The world’s scariest － or scary awesomest － millennial is a 26-year-old guy named Pablo Reyes who played the best trick of the week on a bunch of grownup children and journalists. We think his name is Pablo Reyes, but at this point the entire thing is open for debate.
It all started when some company released some video game for smartphones called Pokemon Go (we’d never heard of it either). Apparently it’s popular everywhere, including San Francisco. Eh, maybe popular isn’t the right word. It seems to be the biggest thing since sliced bread (that’s baby boomer humor). Think popular like the Super Bowl, early American Idol, or the pope. Pope popular. So the game is so popular that apparently people will believe anything having to do with the game.
“Pokemon Go: Major Highway Accident After Man Stops In Middle Of Highway To Catch Pikachu!”
“Pokemon GO: Teen Kills Younger Brother Because He Thought He Deleted His Pokemon”
“ISIS Is Taking Responsibility For “Pokemon Go”s Login Problems; Server Issues”
Those are some of the headlines on a fake news site called Cartel Press that apparently fit the narrative of Pokemon Go’s reception that reputable news organizations like the New York Post (hehehe) and Atlantic decided to run with them as if they were accurate. Pablo Reyes is the guy behind the guy who came up with them, according to this story from another reputable news source. (We’re so confused, we don’t know who to believe; maybe Pokemon isn’t even real?!)

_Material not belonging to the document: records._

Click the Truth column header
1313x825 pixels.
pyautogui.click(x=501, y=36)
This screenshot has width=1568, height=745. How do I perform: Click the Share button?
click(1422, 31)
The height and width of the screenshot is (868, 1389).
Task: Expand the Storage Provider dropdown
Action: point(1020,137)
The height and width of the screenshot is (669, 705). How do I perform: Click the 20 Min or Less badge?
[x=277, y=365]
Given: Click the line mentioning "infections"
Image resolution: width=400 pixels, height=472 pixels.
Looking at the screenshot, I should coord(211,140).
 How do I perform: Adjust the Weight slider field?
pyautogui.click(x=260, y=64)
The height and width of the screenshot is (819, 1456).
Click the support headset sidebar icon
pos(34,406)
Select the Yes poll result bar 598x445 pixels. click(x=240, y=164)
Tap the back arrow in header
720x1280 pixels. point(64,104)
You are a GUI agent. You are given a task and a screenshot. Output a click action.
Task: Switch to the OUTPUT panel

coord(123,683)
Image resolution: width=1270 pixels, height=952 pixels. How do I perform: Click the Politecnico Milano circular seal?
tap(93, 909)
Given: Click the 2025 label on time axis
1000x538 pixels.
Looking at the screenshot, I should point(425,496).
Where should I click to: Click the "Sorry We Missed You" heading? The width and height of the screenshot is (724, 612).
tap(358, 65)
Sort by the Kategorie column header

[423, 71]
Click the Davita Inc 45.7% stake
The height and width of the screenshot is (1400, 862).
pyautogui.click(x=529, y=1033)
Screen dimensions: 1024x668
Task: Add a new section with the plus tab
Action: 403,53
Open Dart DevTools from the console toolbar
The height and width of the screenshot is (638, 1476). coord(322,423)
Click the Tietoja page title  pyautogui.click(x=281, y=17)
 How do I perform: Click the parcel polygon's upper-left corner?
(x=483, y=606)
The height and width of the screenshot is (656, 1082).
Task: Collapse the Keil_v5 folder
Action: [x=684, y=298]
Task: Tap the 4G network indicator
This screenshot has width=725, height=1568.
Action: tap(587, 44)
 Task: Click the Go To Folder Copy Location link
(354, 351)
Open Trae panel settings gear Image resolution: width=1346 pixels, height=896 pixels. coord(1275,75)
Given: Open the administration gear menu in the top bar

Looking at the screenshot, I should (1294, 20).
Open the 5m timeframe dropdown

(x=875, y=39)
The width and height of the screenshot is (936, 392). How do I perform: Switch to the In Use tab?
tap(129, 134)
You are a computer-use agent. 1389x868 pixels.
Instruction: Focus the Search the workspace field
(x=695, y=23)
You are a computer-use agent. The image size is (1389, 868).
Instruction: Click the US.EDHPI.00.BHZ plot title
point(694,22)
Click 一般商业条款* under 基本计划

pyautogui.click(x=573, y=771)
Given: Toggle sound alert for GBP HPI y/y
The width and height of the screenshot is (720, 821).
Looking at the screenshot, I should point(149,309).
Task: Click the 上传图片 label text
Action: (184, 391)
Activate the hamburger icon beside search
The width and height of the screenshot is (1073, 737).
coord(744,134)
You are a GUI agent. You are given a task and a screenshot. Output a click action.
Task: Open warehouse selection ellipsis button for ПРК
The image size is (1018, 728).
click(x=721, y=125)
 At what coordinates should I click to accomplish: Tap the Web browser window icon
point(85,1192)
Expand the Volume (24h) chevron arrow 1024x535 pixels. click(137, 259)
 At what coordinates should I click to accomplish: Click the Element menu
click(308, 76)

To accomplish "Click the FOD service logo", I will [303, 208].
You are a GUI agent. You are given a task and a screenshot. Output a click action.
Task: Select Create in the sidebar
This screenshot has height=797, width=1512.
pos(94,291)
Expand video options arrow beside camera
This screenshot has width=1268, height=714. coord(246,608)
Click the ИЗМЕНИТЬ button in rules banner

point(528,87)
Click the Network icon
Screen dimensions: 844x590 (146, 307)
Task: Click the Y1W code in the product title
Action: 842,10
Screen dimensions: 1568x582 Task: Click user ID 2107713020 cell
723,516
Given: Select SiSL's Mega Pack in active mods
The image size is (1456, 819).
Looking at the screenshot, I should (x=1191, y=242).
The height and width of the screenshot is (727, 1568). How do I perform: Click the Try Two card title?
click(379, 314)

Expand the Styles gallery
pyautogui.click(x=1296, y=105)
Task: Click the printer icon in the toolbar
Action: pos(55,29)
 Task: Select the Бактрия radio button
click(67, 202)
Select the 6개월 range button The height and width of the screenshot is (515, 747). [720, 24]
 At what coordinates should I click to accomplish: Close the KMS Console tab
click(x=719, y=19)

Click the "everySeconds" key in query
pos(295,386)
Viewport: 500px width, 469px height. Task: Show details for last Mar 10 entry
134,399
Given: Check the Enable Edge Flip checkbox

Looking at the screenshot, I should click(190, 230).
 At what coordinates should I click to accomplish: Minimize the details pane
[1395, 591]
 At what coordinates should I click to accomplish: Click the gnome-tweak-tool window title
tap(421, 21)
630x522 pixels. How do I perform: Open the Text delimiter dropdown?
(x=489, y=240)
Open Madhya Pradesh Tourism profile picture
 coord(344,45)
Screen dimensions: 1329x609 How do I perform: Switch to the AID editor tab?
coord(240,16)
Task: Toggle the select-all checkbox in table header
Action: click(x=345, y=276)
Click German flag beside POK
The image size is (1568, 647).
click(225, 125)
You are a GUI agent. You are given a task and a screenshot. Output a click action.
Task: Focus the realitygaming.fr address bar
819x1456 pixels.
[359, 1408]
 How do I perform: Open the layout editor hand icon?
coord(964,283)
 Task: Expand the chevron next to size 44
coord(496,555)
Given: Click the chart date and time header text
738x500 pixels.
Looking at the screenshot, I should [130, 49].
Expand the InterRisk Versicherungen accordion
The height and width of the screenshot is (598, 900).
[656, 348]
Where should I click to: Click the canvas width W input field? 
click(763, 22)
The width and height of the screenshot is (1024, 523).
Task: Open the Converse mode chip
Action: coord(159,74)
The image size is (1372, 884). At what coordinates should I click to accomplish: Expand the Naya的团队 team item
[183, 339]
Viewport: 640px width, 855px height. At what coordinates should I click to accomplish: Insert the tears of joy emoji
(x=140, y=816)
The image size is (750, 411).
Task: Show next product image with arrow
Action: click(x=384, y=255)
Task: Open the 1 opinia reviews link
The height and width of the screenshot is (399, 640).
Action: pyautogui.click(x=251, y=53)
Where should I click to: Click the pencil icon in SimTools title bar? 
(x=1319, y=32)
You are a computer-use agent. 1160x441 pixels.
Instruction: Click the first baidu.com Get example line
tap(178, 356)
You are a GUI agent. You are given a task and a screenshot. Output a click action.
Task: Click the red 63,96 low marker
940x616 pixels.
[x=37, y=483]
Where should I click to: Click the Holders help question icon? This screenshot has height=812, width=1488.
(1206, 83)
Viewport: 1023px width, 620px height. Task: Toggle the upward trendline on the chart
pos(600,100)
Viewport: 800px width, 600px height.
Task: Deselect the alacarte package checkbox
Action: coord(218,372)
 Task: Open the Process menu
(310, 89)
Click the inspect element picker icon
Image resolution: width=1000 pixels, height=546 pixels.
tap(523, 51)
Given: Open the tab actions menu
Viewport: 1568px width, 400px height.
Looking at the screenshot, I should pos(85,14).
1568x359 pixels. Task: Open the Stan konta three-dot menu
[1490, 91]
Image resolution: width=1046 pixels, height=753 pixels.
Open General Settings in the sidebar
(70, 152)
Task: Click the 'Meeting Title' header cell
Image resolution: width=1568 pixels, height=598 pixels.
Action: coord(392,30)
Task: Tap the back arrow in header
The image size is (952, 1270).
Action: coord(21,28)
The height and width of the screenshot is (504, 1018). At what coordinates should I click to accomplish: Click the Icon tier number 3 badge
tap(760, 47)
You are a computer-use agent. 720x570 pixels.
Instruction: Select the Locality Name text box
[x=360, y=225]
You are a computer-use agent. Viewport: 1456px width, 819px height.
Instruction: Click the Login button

Weirdly enough, Reyes claims the stories went viral by accident after he was testing some new platform for Cartel Press that pushed them to the top of the page. Whatever. The point is, many people just ate them up without the slightest pause, it seems. Just look at the photo of the “major highway accident.” It was clearly taken during winter.
“A lot of people go off the headline. They read the article. They find it funny. This is why it works. There are people who are very gullible out there,” Reyes told The Daily Beast. “I mean, if you actually read the article, you can tell the article is bogus.”
But no one seemed to care, which is nothing new. This story, for instance, does a good job of screwing with people, but it’s supposed to, like other social experiments.
Reyes is no stranger to screwing with gullible people. He’s also the guy who can predict the future with a few simple Facebook tricks.
Reyes’ stories were supposed to make people laugh, and instead the joke is wholly on them. He wins all the medals.